This type of dataset is created any time you upload a file directly into Rational BI by dropping it into the web browser. The system will analyze the file and build a database from it. The result of this process will be a set of metadata: The name of the dataset and a list of tables and the columns of each table.
Depending on the type of the source file the system may be able to extract more or less metadata from the source file. Spreadsheets have some of the most data available, and Rational BI can extract formatting and column types from the source files.
The system will also load the data itself into a self-contained database that conforms to the dataset data schema. This database file will be stored securely within Rational BI and will be subject to the access controls configured within the account.
Each dataset can contain multiple databases¶
When you upload additional data (such as a new file) into a stored dataset, the system will make sure that the new file conforms to the tables and columns already configured. If the new data deviates from the established schema, it may reject the data or give you options to merge the schema and make changes to accommodate both existing and new data within the same database.
More than one physical database can map to the same dataset. You can inspect the stored databases in the user interface by navigating to the dataset and selecting the Data tab. The data tab will only show up for datasets where Rational BI is storing physical data.
The active database¶
When more than one database is uploaded within the dataset, the system will default to use the one that is marked active. This is typically the most recently uploaded database but the active database can be overridden through the user interface and the API.

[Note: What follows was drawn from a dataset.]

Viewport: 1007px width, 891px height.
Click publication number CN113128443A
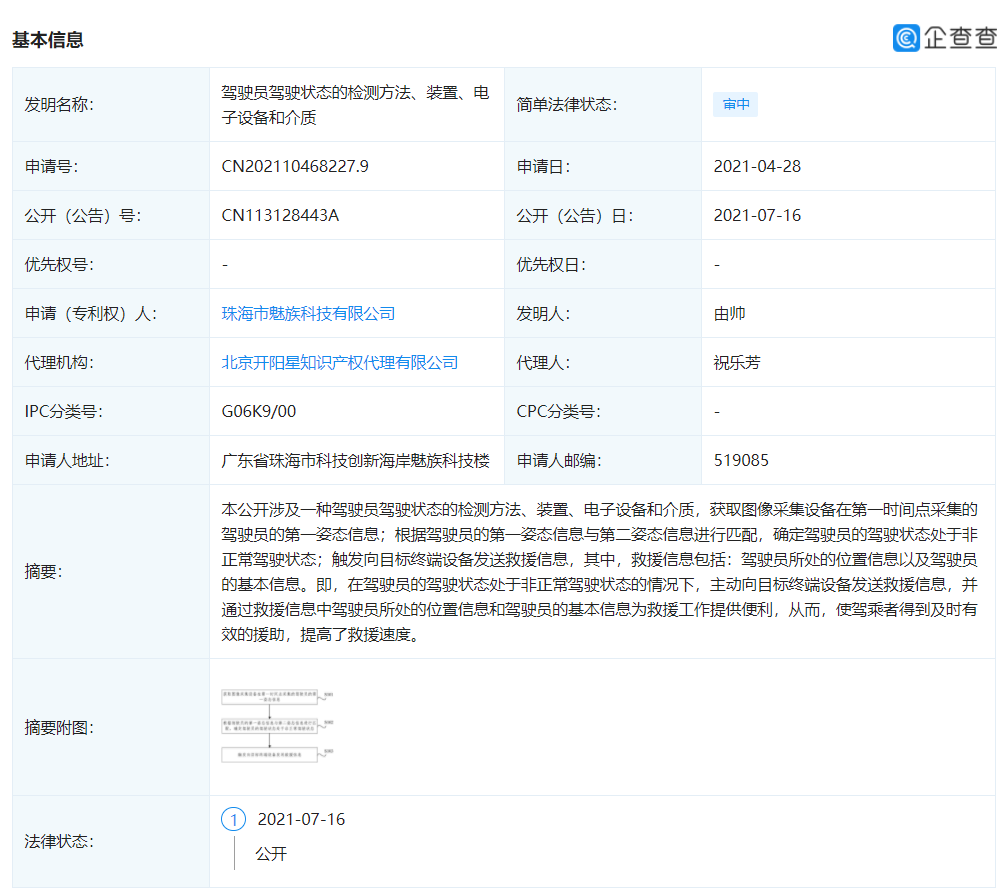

To mark a specific database as active, navigate to the data tab, select the database you would like to activate and select Activate from the hover menu. You can also mark a database as active when you upload it through the API.
Data in Rational BI should be considered a reporting copy.
The system will make an effort to ensure the durability of uploaded data but it should not act as the system of record for any data.
Rational BI stores reporting databases in highly durable systems (such as Amazon S3) which make it very unlikely for data loss to occur, but such a scenario is still possible. In such cases, the data must be re-uploaded into the system before reports relying on the dataset can be accessed.
Since the datasets associated with the dataset are transferred to the web browser when used in a report, it’s important to keep data limited to that which is reasonable to perform real-time reporting from. Rational BI recommends a maximum database size of 100MB or less, but appropriate data size will be dependent on the audience and intended usage. Database files will be compressed when transferred from the Rational BI servers to the data consumer’s web browser, and the on-the-wire download size can be seen in the database tab on the dataset page in the “compressed size” column.
Report performance is directly related to the transferred data size and keep in mind that some users and mobile devices may be subject to data caps, so it’s important to limit the size of the uploaded databases for best performance and an optimal experience.
If you need to query across large volumes of data, consider using a remote dataset instead where queries are evaluated on the server instead of in the user’s web browser.